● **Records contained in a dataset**

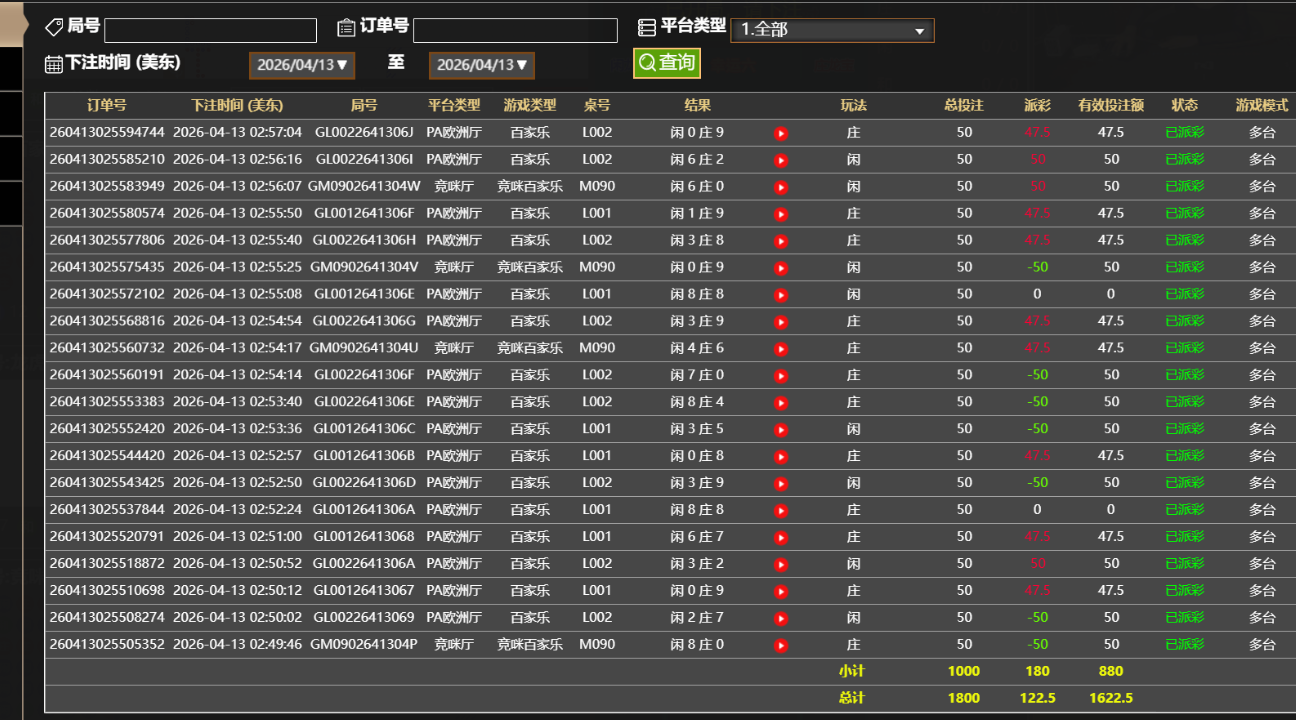Play the replay for result 闲6庄2
The image size is (1296, 720).
(781, 159)
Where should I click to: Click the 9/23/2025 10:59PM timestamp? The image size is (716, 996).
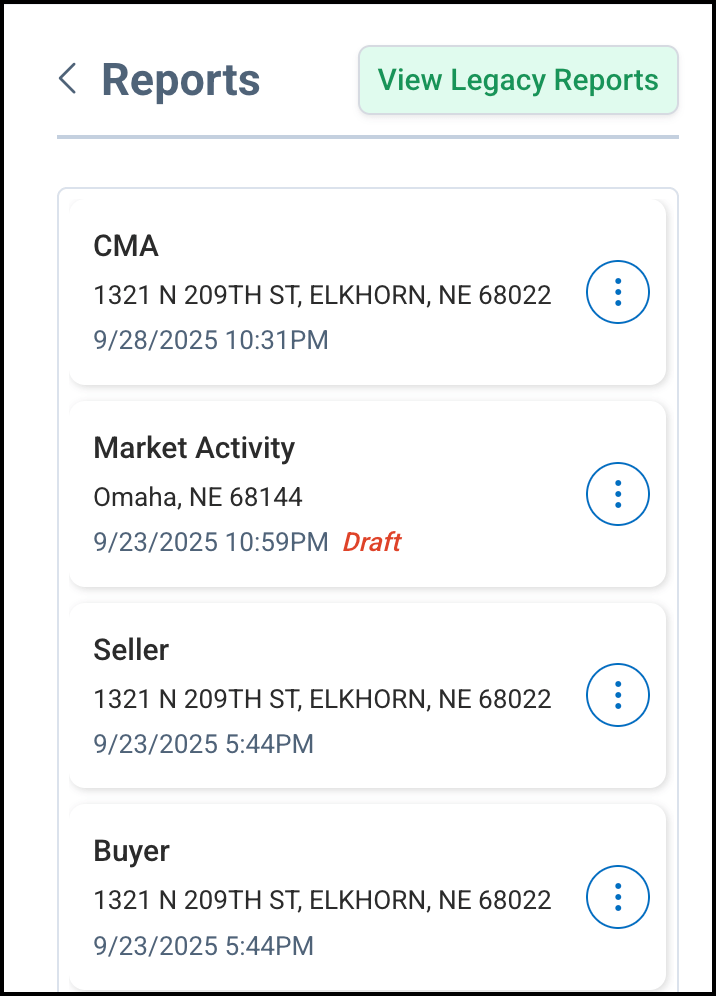point(210,542)
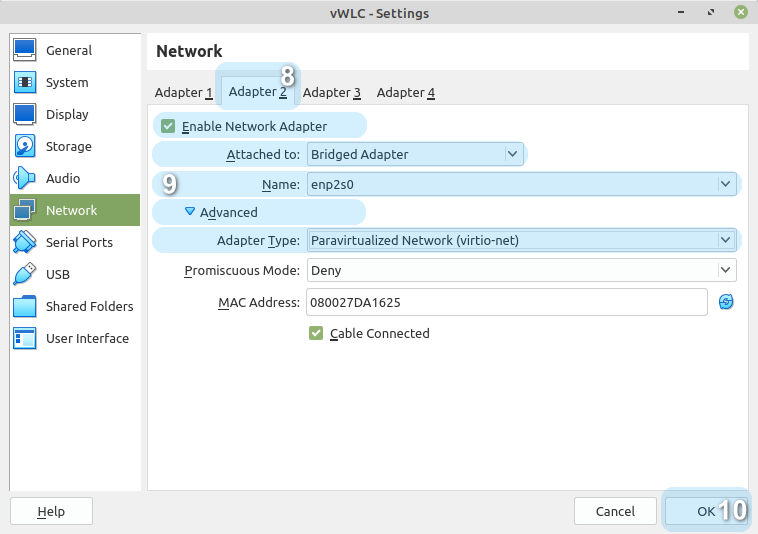
Task: Open the Attached to dropdown
Action: click(x=513, y=154)
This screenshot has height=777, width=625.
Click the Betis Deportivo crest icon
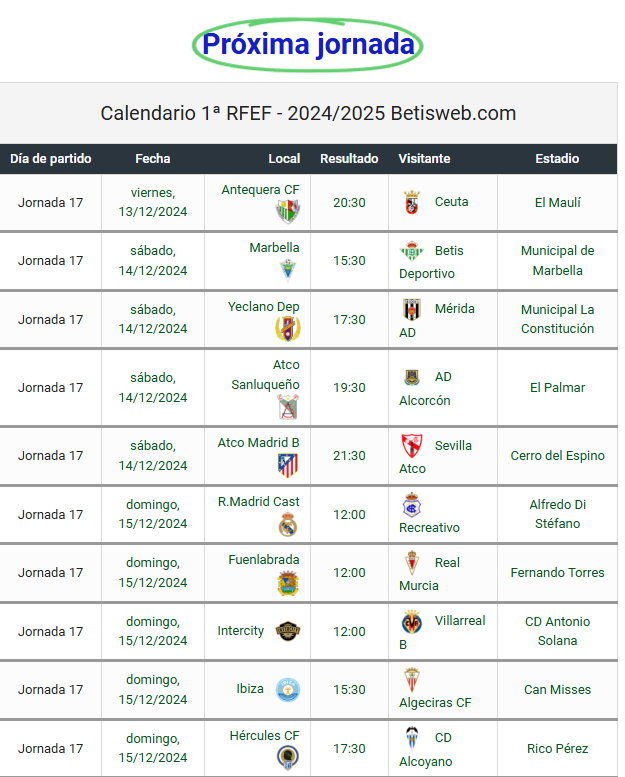click(x=411, y=251)
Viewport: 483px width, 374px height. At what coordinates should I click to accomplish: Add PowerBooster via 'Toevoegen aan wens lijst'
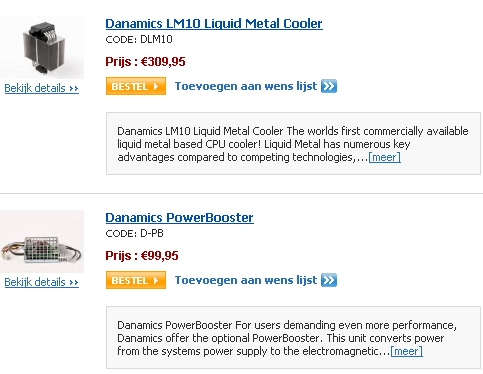246,280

● **ASSIGNED TASK**
Going by the data above, the answer is exactly the lines from the one holding "Where should I" to the one holding "This screenshot has height=777, width=625.", both kept, with the pictures left out.

● **YOUR SOLUTION**
Where should I click to: Click the 9/23/2025 10:59PM timestamp? The image size is (716, 996).
point(210,542)
Task: Open the Attached to dropdown
Action: click(x=513, y=154)
This screenshot has height=777, width=625.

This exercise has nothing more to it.